Reading by positions plain text files
Tim Chase
python.list at tim.thechases.com
Tue Nov 30 21:32:56 EST 2010
On 11/30/2010 08:03 PM, javivd wrote:
> On Nov 30, 11:43 pm, Tim Harig<user... at ilthio.net> wrote:
>>> VARIABLE NAME POSITION (COLUMN) IN FILE
>>> var_name_1 123-123
>>> var_name_2 124-125
>>> var_name_3 126-126
>>> ..
>>> ..
>>> var_name_N 512-513 (last positions)
>>
> and no, MRAB, it's not the similar problem (at least what i understood
> of it).
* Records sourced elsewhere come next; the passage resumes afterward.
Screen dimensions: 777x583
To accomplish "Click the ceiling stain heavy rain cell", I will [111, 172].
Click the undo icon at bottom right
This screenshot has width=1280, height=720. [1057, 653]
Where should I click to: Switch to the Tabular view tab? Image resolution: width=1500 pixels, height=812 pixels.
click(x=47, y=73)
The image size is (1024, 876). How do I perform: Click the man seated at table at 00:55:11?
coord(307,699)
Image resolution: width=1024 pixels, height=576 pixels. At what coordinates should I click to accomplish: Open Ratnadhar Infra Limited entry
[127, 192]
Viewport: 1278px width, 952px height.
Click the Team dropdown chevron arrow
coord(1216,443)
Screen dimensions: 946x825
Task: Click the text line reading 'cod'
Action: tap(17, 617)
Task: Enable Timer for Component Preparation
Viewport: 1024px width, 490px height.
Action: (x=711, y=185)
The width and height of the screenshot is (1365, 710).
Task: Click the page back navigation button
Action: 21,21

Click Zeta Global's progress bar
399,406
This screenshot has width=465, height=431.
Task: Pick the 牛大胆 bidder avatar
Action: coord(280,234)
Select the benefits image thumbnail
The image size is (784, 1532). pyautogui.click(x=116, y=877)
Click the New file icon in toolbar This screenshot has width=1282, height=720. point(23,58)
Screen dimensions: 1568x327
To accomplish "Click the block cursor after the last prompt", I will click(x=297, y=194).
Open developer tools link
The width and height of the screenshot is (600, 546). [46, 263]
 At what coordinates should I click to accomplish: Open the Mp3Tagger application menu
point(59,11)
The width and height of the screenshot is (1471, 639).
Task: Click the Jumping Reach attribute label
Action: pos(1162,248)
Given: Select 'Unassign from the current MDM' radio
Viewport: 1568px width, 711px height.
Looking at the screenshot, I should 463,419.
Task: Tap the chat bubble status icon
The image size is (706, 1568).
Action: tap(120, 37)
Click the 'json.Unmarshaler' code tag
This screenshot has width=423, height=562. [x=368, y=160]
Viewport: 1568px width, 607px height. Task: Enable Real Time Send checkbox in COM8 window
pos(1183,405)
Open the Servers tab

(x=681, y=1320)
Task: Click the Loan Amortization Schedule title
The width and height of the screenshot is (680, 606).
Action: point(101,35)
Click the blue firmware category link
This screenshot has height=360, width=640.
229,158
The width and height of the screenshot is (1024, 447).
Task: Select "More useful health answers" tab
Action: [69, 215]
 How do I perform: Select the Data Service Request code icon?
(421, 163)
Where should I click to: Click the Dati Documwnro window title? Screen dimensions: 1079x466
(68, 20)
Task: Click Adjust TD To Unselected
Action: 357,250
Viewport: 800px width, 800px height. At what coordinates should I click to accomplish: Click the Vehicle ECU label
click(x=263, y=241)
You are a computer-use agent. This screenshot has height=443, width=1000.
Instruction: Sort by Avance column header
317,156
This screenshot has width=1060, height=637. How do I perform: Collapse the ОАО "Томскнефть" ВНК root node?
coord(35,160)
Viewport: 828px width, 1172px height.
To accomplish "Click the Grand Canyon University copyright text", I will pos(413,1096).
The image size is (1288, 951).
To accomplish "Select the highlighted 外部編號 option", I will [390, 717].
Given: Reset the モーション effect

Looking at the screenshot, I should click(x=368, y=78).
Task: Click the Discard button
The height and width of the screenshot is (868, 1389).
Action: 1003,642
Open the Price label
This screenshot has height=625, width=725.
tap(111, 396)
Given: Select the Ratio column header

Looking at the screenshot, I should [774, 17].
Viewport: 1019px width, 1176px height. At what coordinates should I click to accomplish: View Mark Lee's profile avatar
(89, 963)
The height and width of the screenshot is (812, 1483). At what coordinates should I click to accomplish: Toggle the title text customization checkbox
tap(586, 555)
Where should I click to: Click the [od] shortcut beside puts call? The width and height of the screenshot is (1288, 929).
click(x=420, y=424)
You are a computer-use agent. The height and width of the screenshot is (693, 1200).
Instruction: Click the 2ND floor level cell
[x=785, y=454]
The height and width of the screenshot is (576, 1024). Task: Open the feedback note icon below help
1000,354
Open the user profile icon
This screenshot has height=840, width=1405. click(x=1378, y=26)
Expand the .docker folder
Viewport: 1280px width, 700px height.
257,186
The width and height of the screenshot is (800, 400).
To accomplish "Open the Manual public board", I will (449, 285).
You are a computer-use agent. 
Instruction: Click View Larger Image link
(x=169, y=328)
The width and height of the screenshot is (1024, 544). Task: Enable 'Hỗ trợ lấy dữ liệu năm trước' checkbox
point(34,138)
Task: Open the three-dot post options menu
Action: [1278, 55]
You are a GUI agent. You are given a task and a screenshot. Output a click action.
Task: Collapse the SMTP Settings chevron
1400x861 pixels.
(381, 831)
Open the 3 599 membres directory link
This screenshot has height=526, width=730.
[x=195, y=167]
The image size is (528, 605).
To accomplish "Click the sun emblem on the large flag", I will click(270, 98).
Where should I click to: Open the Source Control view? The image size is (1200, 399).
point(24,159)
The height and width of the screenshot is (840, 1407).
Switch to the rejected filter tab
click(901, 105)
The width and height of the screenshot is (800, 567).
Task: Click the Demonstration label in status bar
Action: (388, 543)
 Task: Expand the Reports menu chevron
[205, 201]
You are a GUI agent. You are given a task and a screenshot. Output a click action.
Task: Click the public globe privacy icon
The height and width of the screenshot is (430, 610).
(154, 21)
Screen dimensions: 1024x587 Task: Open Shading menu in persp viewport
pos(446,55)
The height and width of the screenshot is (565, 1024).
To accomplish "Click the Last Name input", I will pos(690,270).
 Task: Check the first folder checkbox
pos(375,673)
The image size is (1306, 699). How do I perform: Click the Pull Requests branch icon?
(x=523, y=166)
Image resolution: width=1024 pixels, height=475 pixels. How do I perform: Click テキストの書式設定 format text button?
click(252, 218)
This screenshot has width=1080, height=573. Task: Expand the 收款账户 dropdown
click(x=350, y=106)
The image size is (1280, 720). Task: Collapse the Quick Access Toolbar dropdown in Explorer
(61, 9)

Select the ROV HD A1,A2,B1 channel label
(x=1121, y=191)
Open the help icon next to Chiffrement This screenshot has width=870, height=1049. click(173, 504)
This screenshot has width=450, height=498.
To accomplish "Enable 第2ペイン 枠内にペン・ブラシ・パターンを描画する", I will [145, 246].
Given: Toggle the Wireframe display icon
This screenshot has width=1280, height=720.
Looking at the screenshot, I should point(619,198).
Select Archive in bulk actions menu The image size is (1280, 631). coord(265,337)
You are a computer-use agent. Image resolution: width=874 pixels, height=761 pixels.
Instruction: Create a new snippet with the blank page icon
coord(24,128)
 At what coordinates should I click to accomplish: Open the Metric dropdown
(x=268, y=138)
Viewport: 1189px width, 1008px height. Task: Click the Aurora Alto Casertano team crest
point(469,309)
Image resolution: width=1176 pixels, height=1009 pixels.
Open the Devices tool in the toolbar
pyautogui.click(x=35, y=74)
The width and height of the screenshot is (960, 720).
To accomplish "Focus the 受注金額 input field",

I have to associate the position this file give me with the
> variable name this file give me for those positions.
MRAB may be referring to my reply in that thread where you can do
something like
OFFSETS = 'offsets.txt'
offsets = {}
f = file(OFFSETS)
f.next() # throw away the headers
for row in f:
varname, rest = row.split()[:2]
# sanity check
if varname in offsets:
print "[%s] in %s twice?!" % (varname, OFFSETS)
if '-' not in rest: continue
start, stop = map(int, rest.split('-'))
offsets[varname] = slice(start, stop+1) # 0-based offsets
#offsets[varname] = slice(start+1, stop+2) # 1-based offsets
f.close()
def do_something_with(data):
# your real code goes here
print data['var_name_2']
for row in file('data.txt'):
data = dict((name, row[offsets[name]]) for name in offsets)
do_something_with(data)
There's additional robustness-checks I'd include if your
offsets-file isn't controlled by you (people send me daft data).